Around the 1930s. The first known appearance of oops in print comes from a 1922 Washington Post caption, apparently for a cartoon, but it’s unclear whether the exclamation carries the same meaning it does today: “Efery dog has his day, says der poet—und der same iss for goats!... Oops!” As an expression of apology or surprise at a blunder, oops begins to appear more often in the 1930s. In Dorothy Parker’s short story collection Here Lies, there are not one but two oopses. In the collection’s “Lady With a Lamp,” a character interjects, “oops—I’m sorry I joggled the bed,” while in “The Little Hours," another character exclaims, “oops … I’ve got to watch myself.” Whoops, in the sense of oops, began appearing around the same time and can be found repeatedly in issues of Popular Science and Boys’ Life, where it was printed as early as 1929. By 1937, “Whoops!” was exclaimed in a letter by nobody less than Ezra Pound. It’s unclear whether Britney Spears’s 2000 single “Oops! ... I Did It Again” has increased the popularity of the expression in recent years.

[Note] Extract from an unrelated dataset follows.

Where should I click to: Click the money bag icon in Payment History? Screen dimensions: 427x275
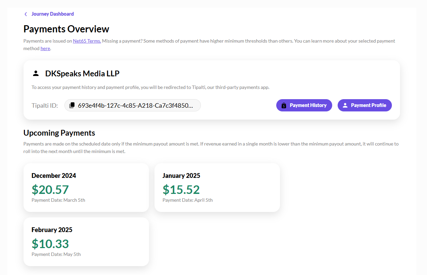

The Oxford English Dictionary mentions that oops is “perhaps a natural exclamation,” but some of its first appearances suggest that, along with whoops, it might derive from the phrase up-a-daisy. Up-a-daisy has been used as an utterance of nonsensical encouragement for children since the 18th century, especially upon lifting them into the air or coaxing them back on their feet after a tumble. Its first known appearance in print comes in the letters of Jonathan Swift, as “up-a-dazy,” in 1711. Over the course of the 19th century, it evolved into upsidaisy. Many of the earliest appearances of oops! and whoops! show up in the context of accidental slips and falls, suggesting that they may be related to up-a-daisy. (The prostitute in 1922’s Ulysses says “Hoopsa!” when Leopold Bloom trips walking up the stairs.)
Many other languages have similar expressions. An Italian found in error might say, “ops!” while a Frenchman who’s made a faux pas might say, “oups!” In Spanish, one can say opa, but just as common are huy and ¡ay! A Russian who’s made a goof might exclaim, “ой” (pronounced oj), while a German blunderer might blurt out, “hoppla!”
The first appearance of oops as a noun (meaning an occasion on which one would say “oops”) seems to be from 1938. The passage, found in Alexander Alland’s The Artistic Animal, describes four apparently seasick vomiters in the toilet: “At every rising wave, oops … In the trough a dozen oopses.”